HOW TO COMPLETE THIS TASK: Your task is to transcribe the data in full.

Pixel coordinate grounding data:
• • •

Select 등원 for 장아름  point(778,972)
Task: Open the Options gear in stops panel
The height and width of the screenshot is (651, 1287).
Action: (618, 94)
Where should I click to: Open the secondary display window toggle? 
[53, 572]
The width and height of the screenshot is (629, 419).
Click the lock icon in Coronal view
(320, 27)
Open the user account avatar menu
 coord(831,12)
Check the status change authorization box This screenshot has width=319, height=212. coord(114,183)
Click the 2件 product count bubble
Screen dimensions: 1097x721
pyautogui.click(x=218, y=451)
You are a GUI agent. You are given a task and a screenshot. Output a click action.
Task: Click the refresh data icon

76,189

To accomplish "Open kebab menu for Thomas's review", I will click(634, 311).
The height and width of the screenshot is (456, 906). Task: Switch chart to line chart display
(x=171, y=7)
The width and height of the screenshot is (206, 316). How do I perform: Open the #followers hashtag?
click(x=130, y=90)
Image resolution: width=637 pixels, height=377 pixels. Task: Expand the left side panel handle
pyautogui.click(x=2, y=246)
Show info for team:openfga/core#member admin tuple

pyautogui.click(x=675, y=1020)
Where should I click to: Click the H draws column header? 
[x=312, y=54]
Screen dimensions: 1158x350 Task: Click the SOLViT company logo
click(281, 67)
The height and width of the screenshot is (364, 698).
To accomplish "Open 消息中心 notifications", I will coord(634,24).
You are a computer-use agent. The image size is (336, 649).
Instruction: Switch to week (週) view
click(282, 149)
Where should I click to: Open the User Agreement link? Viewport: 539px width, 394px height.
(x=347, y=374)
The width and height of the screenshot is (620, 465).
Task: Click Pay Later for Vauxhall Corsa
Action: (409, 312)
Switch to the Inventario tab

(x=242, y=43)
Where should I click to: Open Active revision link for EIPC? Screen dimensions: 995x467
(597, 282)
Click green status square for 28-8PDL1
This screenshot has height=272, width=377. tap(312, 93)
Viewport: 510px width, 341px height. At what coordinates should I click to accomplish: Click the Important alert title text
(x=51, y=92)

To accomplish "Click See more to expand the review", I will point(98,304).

• • •

EXERCISE RESULT:
Select 등원 for 장아름  point(778,972)
Task: Open the Options gear in stops panel
The height and width of the screenshot is (651, 1287).
Action: (618, 94)
Where should I click to: Open the secondary display window toggle? 
[53, 572]
The width and height of the screenshot is (629, 419).
Click the lock icon in Coronal view
(320, 27)
Open the user account avatar menu
 coord(831,12)
Check the status change authorization box This screenshot has width=319, height=212. coord(114,183)
Click the 2件 product count bubble
Screen dimensions: 1097x721
pyautogui.click(x=218, y=451)
You are a GUI agent. You are given a task and a screenshot. Output a click action.
Task: Click the refresh data icon

76,189

To accomplish "Open kebab menu for Thomas's review", I will click(634, 311).
The height and width of the screenshot is (456, 906). Task: Switch chart to line chart display
(x=171, y=7)
The width and height of the screenshot is (206, 316). How do I perform: Open the #followers hashtag?
click(x=130, y=90)
Image resolution: width=637 pixels, height=377 pixels. Task: Expand the left side panel handle
pyautogui.click(x=2, y=246)
Show info for team:openfga/core#member admin tuple

pyautogui.click(x=675, y=1020)
Where should I click to: Click the H draws column header? 
[x=312, y=54]
Screen dimensions: 1158x350 Task: Click the SOLViT company logo
click(281, 67)
The height and width of the screenshot is (364, 698).
To accomplish "Open 消息中心 notifications", I will coord(634,24).
You are a computer-use agent. The image size is (336, 649).
Instruction: Switch to week (週) view
click(282, 149)
Where should I click to: Open the User Agreement link? Viewport: 539px width, 394px height.
(x=347, y=374)
The width and height of the screenshot is (620, 465).
Task: Click Pay Later for Vauxhall Corsa
Action: (409, 312)
Switch to the Inventario tab

(x=242, y=43)
Where should I click to: Open Active revision link for EIPC? Screen dimensions: 995x467
(597, 282)
Click green status square for 28-8PDL1
This screenshot has height=272, width=377. tap(312, 93)
Viewport: 510px width, 341px height. At what coordinates should I click to accomplish: Click the Important alert title text
(x=51, y=92)

To accomplish "Click See more to expand the review", I will point(98,304).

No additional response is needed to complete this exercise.